Mit seiner Revision rügt das FA die Verletzung materiellen Rechts (§ 9 Abs. 1 Satz 1 EStG; § 52 Abs. 21 Satz 2 EStG a.F.).
Das FA beantragt, unter Aufhebung des angefochtenen Urteils die Klage als unbegründet abzuweisen.
Der Kläger beantragt, die Revision als unbegründet zurückzuweisen.
Entscheidungsgründe
II. Die Revision ist unbegründet und daher zurückzuweisen (§ 126 Abs. 2 der Finanzgerichtsordnung --FGO--). Das FG hat zutreffend entschieden, dass Zinsen für ein Darlehen zur Finanzierung von Erhaltungsaufwendungen während der Geltung der sog. großen Übergangsregelung auch nach deren Auslaufen als nachträgliche Werbungskosten bei den Einkünften aus Vermietung und Verpachtung zu berücksichtigen sind.

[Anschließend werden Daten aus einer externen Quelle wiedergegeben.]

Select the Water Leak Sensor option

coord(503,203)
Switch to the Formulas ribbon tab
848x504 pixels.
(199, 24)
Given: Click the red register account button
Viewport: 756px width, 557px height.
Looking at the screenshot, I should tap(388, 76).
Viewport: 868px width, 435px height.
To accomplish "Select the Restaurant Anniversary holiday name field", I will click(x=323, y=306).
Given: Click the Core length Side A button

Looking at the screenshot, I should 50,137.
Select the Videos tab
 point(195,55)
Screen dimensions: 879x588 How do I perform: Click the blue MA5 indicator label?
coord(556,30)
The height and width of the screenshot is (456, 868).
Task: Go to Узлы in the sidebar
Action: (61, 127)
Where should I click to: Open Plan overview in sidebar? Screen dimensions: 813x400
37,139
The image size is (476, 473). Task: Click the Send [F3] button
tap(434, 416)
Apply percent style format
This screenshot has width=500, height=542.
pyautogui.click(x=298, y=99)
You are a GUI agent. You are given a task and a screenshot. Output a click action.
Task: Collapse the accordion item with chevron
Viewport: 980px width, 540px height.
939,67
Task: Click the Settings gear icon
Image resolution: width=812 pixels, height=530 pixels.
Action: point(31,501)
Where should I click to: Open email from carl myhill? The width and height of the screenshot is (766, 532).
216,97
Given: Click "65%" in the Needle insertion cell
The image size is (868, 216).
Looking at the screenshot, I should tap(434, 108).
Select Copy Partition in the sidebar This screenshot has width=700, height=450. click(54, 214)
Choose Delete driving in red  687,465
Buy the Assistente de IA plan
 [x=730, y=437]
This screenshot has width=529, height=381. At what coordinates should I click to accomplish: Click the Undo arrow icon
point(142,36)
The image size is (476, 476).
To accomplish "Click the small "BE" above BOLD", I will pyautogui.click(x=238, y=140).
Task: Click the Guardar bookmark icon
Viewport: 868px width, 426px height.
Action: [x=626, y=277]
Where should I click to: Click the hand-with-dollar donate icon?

1. Werbungskosten sind nach § 9 Abs. 1 Satz 1 EStG Aufwendungen zur Erwerbung, Sicherung und Erhaltung der Einnahmen. Dies gilt auch für Schuldzinsen, soweit sie mit einer Einkunftsart in wirtschaftlichem Zusammenhang stehen (§ 9 Abs. 1 Satz 3 Nr. 1 EStG). Dies setzt voraus, dass sie für eine Verbindlichkeit geleistet worden sind, die durch die Einkünfteerzielung --hier aus Vermietung und Verpachtung-- veranlasst ist, z.B. weil mit dem Darlehen Aufwendungen tatsächlich finanziert worden sind, die während der Vermietungszeit als sofort abziehbare Werbungskosten zu beurteilen waren. Die Schuldzinsen sind dann nach Aufgabe der Vermietungstätigkeit als nachträgliche Werbungskosten gemäß § 9 Abs. 1 Satz 1, Satz 3 Nr. 1 EStG i.V.m. § 24 Nr. 2 EStG bei den Einkünften aus Vermietung und Verpachtung abziehbar (BFH-Urteil in BFHE 190, 165, BStBl II 2001, 528). Führt ein Steuerpflichtiger während der Geltung der sog. großen Übergangsregelung an einer selbstgenutzten Wohnung Erhaltungsmaßnahmen durch, sind die dadurch entstehenden Erhaltungsaufwendungen im Jahr der Zahlung grundsätzlich als Werbungskosten zu berücksichtigen (BFH-Urteile vom 10. Oktober 2000 IX R 15/96, BFHE 193, 318, BStBl II 2001, 787, und vom 14. Oktober 2003 IX R 18/01, BFHE 203, 574, BStBl II 2004, 263). Es kommt nicht darauf an, ob zu diesem Zeitpunkt die sog. große Übergangsregelung noch gilt (Urteil in BFHE 203, 574, BStBl II 2004, 263; ebenso BFH-Urteil vom 13. Februar 2003 IV R 12/01, BFHE 201, 491, BStBl II 2003, 837, zur Altenteilerwohnung eines Landwirts).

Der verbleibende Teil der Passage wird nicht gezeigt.